Don't go for your guns.

A copper.

A copper.

How do you like that, boys?

A copper, and his name is Fallon.

And we went for it. I went for it.

Treated him like a kid brother.

And I was gonna split
fifty-fifty with a copper.

Maybe they're waiting
to pin a medal on him.

Solid gold. Now come on,
get up. Get your hands up.

Heh, heh. Yeah, that's it. A
nice gold medal for the copper.

Only maybe he's gonna get
it sooner than he thinks.

Cody, the joint's
crawling with cops.

- Let him have it.
- Oh, no, and lose our ace in the hole?

He's gonna walk us out of
here. Ain't you, copper? Get up.

- It won't work. They'll shoot just the same.
- They won't shoot one of their own.

- They won't make any deals.
- You better pray that they do.

Jarrett, you and your
men might as well give up.

Jarrett, come out
with your hands up.

We've got your boy Fallon in here, and
he'll be all right if you do as I say.

She says she can get
Jarrett to come out.

If I can, mister,
will you go easy on me?

I'll tell him you'll let him get
away because you don't want your guy hurt.
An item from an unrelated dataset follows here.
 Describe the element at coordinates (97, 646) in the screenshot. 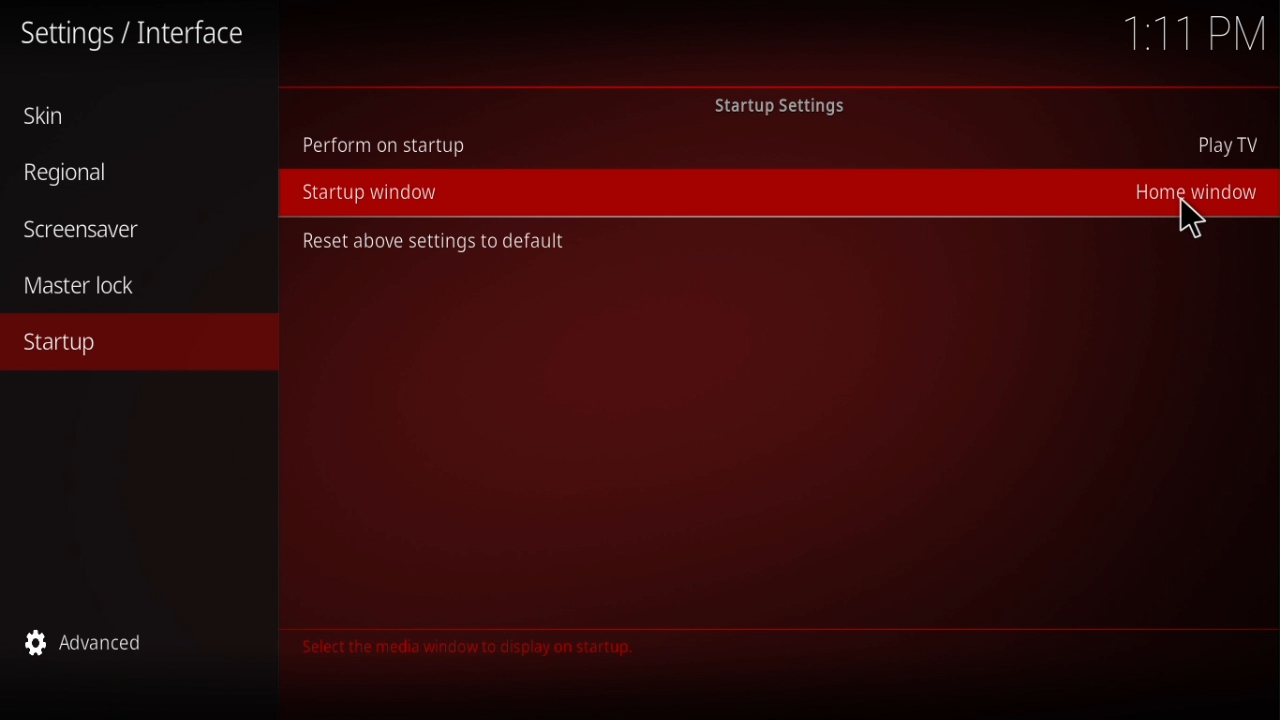

I see `advanced setting` at that location. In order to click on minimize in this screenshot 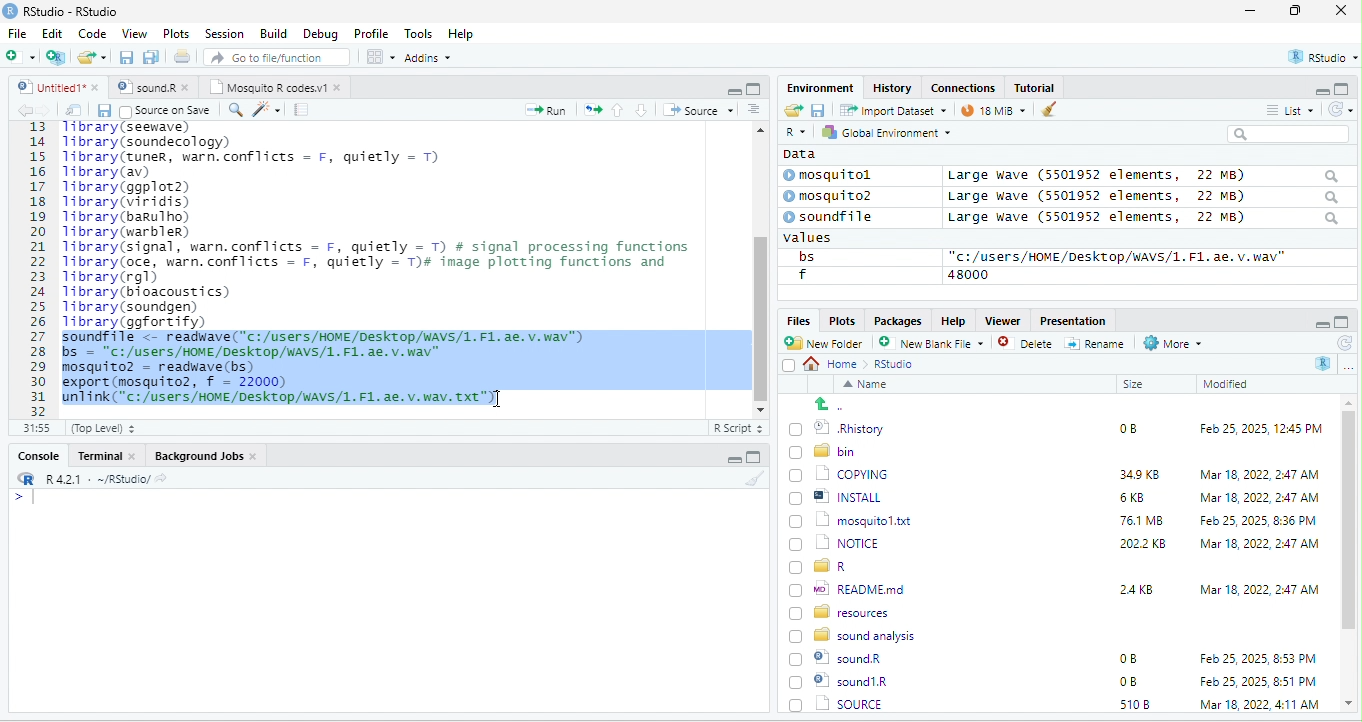, I will do `click(731, 460)`.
He'll believe me. Then when he comes
out, you can do what you want with him.

- No deal. Lock her up.
- You cheap copper.

Jarrett, you haven't got a chance.

Come out with your hands up.

"Come out with your
hands up," the man says.

How do you like that, Ma? Heh.

Here's my answer, you dirty...

Fan out. Give them the
tear gas from both sides.

That was Cody Jarrett talking!

Out this way, Cody.
Through that door.

Here's yours, copper.

Wait a minute. It's Fallon.

- You all right, Hank?
- Quick, get a car to Charlie's Roadhouse.

Highway 60, near
Colton. Pick up Daniel Winston.

He's the guy you're
looking for. Your fence.

Benny.

- What's out here, Bo?
- An alley.

Hey, Happy, try it.

Come on. Get going. Get out there.

We got Bo Creel. They're heading up.

On the ground heading for
the Horton Sphere area.

Send men to that section.

Pass word along. Don't fire
unless you've got a perfect target.

That place is a stack of dynamite.

Have that area
surrounded. Get some searchlights.

They think they've got Cody Jarrett.

They haven't got Cody Jarrett,
you hear? They haven't got him.

And I'm gonna show
you they haven't got him.

Come on. Come with me.

Don't shoot. It's me,
Ryley. I'm coming out!

Don't shoot!

You might as well come down, Jarrett.
There's no one left but you.

Ha, ha. Come and get me!

Get the gun, Hank.

What's holding him up?

Made it, Ma! Top of the world!

Cody Jarrett.

He finally got to the top of the
world, and it blew right up in his face.